Just watched a few episodes of the TV show Girls. This is a show for those who wonder why the US needs mass immigration. Forget walls and bans. Find a way to address the problem the show depicts, and you won’t need as many immigrants.

Just imagine the same show depicting 25-30-year-olds from, say, Nigeria, China, India and Ukraine who waste years on unpaid internships while sitting around vapidly and staring at walls and expecting their parents to finance this lifestyle. Yeah, it sounds nuts. Which is precisely why 25-30-year-olds from, say, Nigeria, China, India and Ukraine aren’t coming up with trigger warnings, victim-blamings, fat-shaming, and all the rest of it.

It would be one thing if the show depicted wounded kids from places like East St Louis who have a hard time getting their bearings after a traumatic, indigent and chaotic childhood. But the professionally, psychologically and intellectually neutered characters of this show aren’t an anomaly or trauma victims. They don’t know how to want anything because they never had to. And this turns them into blooming, healthy, well-fed invalids. 

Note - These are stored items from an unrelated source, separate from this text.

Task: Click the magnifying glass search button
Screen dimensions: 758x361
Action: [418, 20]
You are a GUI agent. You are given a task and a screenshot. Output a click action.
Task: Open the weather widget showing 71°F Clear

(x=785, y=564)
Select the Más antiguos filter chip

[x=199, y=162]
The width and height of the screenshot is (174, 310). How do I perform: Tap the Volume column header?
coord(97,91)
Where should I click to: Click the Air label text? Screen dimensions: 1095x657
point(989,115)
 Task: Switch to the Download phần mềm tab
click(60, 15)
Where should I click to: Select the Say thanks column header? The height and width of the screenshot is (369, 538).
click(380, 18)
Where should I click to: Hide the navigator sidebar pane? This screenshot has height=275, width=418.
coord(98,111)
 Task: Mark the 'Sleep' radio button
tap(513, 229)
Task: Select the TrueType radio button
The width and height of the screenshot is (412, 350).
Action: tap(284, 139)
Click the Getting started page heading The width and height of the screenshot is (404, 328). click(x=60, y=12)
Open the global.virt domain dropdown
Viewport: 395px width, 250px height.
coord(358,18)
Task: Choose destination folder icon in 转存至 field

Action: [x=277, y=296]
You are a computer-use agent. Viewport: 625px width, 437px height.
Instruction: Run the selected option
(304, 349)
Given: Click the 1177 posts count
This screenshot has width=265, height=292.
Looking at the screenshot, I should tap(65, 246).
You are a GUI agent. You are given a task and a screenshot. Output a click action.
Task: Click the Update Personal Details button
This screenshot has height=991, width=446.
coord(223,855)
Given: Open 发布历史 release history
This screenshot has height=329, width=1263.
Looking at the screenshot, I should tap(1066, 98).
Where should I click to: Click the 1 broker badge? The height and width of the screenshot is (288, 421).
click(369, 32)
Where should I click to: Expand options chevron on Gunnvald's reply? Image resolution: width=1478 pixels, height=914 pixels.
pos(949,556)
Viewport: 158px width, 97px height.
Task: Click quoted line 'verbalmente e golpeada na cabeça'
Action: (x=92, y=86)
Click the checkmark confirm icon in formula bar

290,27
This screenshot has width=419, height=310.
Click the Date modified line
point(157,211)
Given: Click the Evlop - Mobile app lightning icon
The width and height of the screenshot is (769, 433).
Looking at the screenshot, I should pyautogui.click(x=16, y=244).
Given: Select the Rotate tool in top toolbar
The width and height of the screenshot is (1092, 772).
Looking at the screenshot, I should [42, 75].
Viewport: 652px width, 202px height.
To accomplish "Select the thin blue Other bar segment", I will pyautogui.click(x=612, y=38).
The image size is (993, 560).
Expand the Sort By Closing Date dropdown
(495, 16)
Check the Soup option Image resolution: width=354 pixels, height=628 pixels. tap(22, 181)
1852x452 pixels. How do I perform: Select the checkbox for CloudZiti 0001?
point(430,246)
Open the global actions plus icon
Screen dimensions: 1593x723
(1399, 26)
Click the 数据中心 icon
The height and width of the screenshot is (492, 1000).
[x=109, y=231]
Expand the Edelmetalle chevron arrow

I don’t think I’ll keep watching because it’s too heart-breaking. I’m an educator, and it hurts me to see young people so drained of life and castrated. 

18 thoughts on “Girls 

  1. Just watched a few episodes of the TV show Girls. This is a show for those who wonder why the US needs mass immigration. Forget walls and bans. Find a way to address the problem the show depicts, and you won’t need as many immigrants… But the professionally, psychologically and intellectually neutered characters of this show aren’t an anomaly or trauma victims

    Um what? I watched one episode and those characters seemed a pitch perfect consolation for never getting into Oberlin because they annoyed the shit out of me. I simply would’ve never been allowed to be in a situation like that with my parents. They would never in a million years subsidize a separate apartment — anywhere. I had a childhood friend whose parents subsidized her rent on a simply enormous apartment for a single person and it wasn’t in service of some media career. It’s simply something that never occurred to me to ask and I would’ve never dared. All of these characters come from wealthy backgrounds, not merely upper middle class.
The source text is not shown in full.